Could it be slow? Maybe. However it's also "by design", whether people like that design or not, that there is latency in the process. Maybe one day I'll write something walking through it, but until then, I've been consistently updating the docs.

Specifically, the anchor linked to above was put in a while ago in response to these questions. We've had a few requests for a new type of synchronization which would be "don't move on until the transaction is replayed on the/all secondary replicas". You can imagine the insane amount of latency for that in any cloud environment and most if not all on-prem environments as most I see are using slow SANs, underwhelming networking, and undersized cpu/memory.

Implementing read-only access to secondary replicas is useful if your read-only workloads can tolerate some data latency.
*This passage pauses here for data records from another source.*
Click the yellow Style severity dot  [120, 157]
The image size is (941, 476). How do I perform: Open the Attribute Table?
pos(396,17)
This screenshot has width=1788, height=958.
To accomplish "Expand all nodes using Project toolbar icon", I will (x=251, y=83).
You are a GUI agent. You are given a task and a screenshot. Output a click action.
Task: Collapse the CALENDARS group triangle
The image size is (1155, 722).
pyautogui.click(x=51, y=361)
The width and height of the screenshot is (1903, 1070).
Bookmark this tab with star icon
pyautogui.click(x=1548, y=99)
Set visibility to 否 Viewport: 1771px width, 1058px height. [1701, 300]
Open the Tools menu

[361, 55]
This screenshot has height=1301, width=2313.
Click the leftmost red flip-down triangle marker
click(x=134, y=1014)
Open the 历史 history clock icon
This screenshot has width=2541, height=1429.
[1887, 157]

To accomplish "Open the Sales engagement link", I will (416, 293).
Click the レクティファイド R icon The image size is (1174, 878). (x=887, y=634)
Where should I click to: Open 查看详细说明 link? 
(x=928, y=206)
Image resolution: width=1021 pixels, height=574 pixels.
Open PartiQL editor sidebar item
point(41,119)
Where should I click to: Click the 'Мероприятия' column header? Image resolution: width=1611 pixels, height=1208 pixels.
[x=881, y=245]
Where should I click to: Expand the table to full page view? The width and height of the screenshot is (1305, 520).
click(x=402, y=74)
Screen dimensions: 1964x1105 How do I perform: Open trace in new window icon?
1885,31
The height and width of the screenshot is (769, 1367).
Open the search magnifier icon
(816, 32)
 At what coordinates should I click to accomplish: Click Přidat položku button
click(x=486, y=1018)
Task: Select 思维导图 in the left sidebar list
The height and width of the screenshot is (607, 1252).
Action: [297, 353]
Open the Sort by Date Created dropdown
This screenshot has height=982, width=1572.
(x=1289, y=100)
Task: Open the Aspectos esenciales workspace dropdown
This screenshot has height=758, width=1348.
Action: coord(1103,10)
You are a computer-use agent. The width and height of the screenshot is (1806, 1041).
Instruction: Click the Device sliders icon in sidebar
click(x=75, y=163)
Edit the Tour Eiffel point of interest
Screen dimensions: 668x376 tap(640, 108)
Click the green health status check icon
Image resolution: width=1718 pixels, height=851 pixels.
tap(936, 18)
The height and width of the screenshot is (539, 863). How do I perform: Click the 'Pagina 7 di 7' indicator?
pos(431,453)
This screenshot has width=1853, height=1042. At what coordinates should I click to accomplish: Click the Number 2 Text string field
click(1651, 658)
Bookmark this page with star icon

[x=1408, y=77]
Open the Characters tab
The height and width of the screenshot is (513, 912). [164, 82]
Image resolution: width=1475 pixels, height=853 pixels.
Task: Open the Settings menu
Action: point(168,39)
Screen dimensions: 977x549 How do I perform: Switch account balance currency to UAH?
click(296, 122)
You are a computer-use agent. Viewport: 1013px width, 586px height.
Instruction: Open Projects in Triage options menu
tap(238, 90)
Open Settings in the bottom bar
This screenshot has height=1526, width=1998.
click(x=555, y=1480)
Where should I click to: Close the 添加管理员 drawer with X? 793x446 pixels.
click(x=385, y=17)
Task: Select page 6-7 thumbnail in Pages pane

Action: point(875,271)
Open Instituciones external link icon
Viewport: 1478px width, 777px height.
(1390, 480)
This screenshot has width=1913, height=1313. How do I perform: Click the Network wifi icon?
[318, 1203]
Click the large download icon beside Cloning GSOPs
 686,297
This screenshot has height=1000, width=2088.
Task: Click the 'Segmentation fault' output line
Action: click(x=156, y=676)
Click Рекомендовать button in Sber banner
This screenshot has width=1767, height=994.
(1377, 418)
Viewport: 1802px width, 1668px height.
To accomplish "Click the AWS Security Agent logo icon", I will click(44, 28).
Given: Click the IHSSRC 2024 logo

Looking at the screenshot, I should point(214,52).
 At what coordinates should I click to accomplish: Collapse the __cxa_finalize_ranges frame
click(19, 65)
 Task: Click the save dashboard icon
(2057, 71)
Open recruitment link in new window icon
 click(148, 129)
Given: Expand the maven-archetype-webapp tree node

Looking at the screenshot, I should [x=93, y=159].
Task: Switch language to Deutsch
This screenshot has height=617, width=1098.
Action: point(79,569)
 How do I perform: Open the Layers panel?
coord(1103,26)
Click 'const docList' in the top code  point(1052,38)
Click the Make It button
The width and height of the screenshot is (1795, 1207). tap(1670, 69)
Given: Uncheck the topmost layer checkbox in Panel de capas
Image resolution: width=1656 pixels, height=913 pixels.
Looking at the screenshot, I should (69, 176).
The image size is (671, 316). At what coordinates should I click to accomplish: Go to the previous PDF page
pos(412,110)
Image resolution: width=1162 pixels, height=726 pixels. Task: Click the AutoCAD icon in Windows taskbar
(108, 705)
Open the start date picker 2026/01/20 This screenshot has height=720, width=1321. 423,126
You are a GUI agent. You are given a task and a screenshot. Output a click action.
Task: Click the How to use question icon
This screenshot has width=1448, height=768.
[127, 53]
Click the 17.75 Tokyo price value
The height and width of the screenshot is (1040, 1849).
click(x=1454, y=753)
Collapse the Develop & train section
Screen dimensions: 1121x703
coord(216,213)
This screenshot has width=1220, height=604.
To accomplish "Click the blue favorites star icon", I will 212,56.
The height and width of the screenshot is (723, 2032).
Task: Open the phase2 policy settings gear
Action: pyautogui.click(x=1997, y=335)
In situations where data latency is unacceptable, consider running read-only workloads against the primary replica.

Can it be because of the latency for hardening the log?

Shrugs. Could be.

There are a plethora of factors here. A simplified overview of the workflow is the first link that @Aaron Bertrand has in his comment (which is a great link). Hardening and Redo are decoupled. This also doesn't take into account version of SQL Server, load, hardware, serial/parallel redo, etc., and thus it'd need data to be captured which is also non-trivial for a Q&A site. Additionally you'll need to cut the data up, which is also non-trivial, it's why there isn't an easy right-click menu in SSMS to do it.

How can I speed it up completely?

Accept that it's not possible to "completely" speed it up. Depending on the size of the transaction and various other items I've eluded to previously, you might be able to get it redone and visible within 10s of milliseconds, but it wouldn't be instantenous.